There is un flic (a cop), but we begin with les voleurs: four thieves, to be exact—led by suave nightclub owner Simon (Richard Crenna)—who take down an isolated seaside bank in the chillingly spare opening sequence of Jean-Pierre Melville’s final feature. It’s a Zen-suspenseful set piece, all rock-steady compositions and hypnotically primordial atmosphere, as much a philosophical state of mind as a ticking-clock tension generator. (You'd expect nothing less from the great French director behind moodily elemental thriller like 1956's Bob le Flambeur and 1967's Le Samouraï.) Plus, it’s a terrific prelude to the film’s stripped-down battle of wits between Simon and the jaded Parisian police commissioner, Edouard (Alain Delon), who’s slowly catching on to the clandestine robber’s criminal dealings.

There’s a woman involved, of course—Catherine Deneuve’s luminously vacant Cathy—as well as the City of Light crushing all the characters with rampant venality (call it an unfortunate product of the time when homosexuality and transvestism were used as quick-pick signifiers of corruption).
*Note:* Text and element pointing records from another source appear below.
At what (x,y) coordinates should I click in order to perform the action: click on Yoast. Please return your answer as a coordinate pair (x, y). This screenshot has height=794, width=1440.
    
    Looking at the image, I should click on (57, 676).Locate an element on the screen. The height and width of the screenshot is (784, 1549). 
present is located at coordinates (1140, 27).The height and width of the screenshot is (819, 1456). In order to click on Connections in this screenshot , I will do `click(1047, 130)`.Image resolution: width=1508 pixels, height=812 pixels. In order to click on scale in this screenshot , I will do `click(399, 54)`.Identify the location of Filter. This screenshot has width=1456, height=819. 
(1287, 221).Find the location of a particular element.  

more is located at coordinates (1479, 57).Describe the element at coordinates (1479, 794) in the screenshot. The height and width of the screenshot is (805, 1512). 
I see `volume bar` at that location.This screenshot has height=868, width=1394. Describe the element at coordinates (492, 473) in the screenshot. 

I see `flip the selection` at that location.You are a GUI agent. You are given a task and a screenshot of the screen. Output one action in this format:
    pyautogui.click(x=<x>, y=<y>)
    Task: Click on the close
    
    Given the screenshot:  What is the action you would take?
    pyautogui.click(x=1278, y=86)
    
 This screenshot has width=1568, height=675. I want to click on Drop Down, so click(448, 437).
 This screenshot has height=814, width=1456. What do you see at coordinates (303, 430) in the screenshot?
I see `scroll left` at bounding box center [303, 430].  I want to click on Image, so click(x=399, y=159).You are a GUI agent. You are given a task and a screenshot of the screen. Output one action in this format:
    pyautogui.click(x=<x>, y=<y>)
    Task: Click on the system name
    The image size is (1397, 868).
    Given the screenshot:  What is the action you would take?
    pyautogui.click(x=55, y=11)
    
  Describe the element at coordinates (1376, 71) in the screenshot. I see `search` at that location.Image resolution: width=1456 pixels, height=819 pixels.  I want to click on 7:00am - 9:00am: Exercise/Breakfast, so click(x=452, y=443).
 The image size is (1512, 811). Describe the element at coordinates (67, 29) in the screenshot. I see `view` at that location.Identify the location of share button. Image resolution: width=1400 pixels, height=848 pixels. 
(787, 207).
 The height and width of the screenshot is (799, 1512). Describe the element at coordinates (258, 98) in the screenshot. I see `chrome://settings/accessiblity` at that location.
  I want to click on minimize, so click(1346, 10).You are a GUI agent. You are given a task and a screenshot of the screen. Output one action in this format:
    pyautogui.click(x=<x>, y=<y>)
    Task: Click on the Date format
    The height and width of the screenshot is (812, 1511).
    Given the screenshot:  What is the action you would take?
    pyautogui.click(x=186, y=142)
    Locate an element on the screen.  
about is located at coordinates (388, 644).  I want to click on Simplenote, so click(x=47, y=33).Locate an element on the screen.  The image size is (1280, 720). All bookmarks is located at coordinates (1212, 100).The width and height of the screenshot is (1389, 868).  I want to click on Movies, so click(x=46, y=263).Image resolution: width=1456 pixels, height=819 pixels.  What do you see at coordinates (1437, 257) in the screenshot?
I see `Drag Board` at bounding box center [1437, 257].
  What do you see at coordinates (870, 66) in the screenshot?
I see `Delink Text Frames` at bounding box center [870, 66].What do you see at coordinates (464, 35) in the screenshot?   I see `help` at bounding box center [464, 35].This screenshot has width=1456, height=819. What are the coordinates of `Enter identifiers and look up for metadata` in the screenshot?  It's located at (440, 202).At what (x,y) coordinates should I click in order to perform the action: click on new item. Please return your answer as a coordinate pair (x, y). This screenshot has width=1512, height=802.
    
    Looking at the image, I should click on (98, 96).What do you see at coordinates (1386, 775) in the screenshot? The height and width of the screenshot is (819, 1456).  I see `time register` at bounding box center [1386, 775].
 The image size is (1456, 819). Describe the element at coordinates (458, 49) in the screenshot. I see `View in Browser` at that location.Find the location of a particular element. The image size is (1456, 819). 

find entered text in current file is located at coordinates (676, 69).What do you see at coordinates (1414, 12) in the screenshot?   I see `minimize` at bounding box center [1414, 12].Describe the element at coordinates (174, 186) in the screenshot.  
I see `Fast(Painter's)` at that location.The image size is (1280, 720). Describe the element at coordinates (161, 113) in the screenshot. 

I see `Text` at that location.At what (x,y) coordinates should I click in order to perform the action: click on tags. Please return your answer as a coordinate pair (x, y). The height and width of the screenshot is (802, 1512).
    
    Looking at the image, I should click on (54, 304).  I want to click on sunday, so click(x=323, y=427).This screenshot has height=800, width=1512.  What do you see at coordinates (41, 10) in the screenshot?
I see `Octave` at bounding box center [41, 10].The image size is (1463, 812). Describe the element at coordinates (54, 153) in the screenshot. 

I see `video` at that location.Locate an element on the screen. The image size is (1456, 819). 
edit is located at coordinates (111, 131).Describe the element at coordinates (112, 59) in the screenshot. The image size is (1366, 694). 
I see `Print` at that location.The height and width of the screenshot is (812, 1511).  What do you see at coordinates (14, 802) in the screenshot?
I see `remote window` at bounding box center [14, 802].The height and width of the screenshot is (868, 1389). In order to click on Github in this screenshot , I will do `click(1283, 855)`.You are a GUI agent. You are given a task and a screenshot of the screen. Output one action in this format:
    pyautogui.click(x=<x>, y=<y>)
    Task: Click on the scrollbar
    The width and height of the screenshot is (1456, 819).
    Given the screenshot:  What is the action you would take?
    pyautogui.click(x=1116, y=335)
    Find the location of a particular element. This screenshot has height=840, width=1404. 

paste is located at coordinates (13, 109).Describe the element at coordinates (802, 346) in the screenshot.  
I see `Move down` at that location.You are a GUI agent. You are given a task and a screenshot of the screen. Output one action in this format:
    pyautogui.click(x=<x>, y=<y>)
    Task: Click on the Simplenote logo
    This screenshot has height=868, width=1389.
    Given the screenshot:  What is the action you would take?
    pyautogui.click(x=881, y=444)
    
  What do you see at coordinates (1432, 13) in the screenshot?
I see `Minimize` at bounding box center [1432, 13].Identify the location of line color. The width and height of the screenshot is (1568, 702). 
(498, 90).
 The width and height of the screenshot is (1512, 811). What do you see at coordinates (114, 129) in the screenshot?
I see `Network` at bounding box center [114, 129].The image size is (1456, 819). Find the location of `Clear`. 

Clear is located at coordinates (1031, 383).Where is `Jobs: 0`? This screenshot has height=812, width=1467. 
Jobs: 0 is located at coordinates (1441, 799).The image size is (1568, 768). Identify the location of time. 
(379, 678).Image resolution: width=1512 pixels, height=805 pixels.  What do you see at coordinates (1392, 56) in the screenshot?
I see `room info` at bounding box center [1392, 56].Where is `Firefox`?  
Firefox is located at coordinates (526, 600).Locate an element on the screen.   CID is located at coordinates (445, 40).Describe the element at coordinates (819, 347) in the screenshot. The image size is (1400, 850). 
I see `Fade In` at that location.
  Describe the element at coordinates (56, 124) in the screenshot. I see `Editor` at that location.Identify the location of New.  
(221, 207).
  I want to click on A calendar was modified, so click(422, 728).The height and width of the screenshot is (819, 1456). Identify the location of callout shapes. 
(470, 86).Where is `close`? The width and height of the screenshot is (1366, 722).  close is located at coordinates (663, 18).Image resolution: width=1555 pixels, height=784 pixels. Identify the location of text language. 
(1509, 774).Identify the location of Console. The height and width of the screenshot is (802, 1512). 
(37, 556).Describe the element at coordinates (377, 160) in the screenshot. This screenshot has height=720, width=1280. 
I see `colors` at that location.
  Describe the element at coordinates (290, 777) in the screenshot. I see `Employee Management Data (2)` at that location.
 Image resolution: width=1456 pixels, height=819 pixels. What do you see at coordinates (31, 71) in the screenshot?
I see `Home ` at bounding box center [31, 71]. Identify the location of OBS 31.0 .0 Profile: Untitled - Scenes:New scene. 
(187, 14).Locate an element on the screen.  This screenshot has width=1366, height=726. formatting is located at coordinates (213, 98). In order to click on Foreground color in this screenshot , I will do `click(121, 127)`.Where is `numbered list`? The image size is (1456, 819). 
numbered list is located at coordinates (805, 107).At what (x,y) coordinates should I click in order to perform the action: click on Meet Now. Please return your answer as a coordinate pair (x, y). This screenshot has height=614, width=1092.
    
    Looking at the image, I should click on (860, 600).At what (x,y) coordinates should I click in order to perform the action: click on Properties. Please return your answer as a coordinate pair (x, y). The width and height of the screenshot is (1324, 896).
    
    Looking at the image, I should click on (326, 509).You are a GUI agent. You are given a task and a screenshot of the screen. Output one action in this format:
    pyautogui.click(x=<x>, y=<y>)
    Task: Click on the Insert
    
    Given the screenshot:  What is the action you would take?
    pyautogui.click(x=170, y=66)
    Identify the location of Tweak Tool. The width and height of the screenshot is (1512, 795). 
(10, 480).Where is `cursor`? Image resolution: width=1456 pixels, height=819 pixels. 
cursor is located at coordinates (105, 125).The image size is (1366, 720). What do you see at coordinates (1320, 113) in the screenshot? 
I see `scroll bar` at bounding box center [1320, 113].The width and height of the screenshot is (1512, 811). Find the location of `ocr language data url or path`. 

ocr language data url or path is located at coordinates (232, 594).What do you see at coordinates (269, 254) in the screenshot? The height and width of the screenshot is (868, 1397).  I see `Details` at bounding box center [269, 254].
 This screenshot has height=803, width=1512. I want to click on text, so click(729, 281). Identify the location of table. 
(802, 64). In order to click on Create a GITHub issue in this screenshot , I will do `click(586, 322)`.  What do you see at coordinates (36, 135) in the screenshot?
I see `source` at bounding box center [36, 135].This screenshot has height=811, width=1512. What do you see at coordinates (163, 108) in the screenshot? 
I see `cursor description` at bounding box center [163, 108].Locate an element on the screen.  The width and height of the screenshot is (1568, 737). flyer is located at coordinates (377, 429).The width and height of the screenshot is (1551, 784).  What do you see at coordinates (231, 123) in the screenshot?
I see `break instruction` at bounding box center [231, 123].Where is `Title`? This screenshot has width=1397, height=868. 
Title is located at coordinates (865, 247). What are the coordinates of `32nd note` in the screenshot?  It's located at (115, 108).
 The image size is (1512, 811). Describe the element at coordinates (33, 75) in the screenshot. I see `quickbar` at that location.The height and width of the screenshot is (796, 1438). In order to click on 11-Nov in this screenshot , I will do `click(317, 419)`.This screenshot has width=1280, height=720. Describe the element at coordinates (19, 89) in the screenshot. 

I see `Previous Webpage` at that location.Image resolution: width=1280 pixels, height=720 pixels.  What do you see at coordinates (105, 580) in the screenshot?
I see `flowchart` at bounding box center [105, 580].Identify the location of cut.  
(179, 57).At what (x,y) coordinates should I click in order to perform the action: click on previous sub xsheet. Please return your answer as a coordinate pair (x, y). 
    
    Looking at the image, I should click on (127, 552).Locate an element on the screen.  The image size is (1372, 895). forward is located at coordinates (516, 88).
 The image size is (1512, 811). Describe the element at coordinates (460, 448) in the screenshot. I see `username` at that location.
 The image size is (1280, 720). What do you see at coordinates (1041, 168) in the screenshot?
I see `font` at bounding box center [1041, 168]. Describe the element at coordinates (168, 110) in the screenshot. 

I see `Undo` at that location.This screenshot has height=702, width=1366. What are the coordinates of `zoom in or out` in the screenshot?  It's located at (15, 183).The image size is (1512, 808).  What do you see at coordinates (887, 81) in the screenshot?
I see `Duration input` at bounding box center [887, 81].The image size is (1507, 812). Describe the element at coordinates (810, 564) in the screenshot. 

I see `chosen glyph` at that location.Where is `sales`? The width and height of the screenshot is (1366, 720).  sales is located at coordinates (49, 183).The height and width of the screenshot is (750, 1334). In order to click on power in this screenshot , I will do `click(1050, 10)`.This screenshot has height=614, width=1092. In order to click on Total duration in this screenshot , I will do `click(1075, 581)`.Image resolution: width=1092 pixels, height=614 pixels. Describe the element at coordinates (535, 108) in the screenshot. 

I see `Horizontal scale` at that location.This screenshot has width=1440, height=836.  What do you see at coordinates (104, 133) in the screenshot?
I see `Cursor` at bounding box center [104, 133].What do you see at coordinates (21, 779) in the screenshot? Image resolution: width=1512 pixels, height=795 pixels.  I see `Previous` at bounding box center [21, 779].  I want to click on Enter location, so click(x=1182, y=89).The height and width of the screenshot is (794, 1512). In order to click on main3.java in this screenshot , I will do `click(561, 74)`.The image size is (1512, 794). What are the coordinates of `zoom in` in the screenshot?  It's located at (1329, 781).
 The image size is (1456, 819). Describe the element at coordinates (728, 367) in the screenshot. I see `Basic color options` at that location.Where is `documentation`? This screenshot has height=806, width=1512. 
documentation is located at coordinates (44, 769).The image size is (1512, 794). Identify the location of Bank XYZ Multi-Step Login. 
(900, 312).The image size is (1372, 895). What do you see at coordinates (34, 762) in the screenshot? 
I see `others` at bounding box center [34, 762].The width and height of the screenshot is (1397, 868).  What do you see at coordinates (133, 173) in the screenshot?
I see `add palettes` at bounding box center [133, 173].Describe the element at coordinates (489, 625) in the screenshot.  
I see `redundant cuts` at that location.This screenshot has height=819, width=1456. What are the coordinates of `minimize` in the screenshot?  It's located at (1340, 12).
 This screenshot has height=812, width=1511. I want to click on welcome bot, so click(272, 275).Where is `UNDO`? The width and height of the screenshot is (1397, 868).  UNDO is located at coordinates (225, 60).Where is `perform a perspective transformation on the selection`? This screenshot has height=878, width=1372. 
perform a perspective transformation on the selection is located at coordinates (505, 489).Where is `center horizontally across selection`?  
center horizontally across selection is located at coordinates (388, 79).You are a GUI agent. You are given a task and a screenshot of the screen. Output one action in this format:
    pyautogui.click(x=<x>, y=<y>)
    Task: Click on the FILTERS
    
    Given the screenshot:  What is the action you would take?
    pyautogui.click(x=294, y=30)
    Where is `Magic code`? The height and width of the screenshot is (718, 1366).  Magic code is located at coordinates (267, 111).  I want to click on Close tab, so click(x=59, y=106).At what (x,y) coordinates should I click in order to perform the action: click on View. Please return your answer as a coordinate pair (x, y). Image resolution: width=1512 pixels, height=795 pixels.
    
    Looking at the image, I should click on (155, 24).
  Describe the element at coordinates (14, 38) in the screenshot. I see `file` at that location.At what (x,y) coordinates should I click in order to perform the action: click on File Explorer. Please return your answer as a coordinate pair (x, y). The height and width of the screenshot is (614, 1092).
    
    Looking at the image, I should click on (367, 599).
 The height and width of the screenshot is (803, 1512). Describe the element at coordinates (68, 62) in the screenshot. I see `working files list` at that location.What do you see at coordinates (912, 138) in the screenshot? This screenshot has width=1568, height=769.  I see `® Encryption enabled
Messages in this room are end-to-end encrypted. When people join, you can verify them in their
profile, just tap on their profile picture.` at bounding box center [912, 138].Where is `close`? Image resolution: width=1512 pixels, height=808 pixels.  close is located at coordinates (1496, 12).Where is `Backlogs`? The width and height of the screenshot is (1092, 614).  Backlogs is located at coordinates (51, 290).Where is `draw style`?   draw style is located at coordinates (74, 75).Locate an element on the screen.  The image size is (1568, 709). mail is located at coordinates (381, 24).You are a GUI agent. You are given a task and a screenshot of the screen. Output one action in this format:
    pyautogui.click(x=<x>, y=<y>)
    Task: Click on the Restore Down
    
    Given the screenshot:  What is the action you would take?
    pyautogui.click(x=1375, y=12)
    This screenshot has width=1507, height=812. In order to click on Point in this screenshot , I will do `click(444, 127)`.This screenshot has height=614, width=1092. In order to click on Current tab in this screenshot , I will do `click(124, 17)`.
But it’s the quasi-mythical, ultimately tragic bond between Simon and Edouard that gives the movie its emotional heat. With barely a word spoken between them—mostly a series of virile glances—Delon and Crenna paint an idealized portrait of masculine camaraderie, one that’s exposed at the end of Melville’s bracing last testament as a soul-shattering illusion.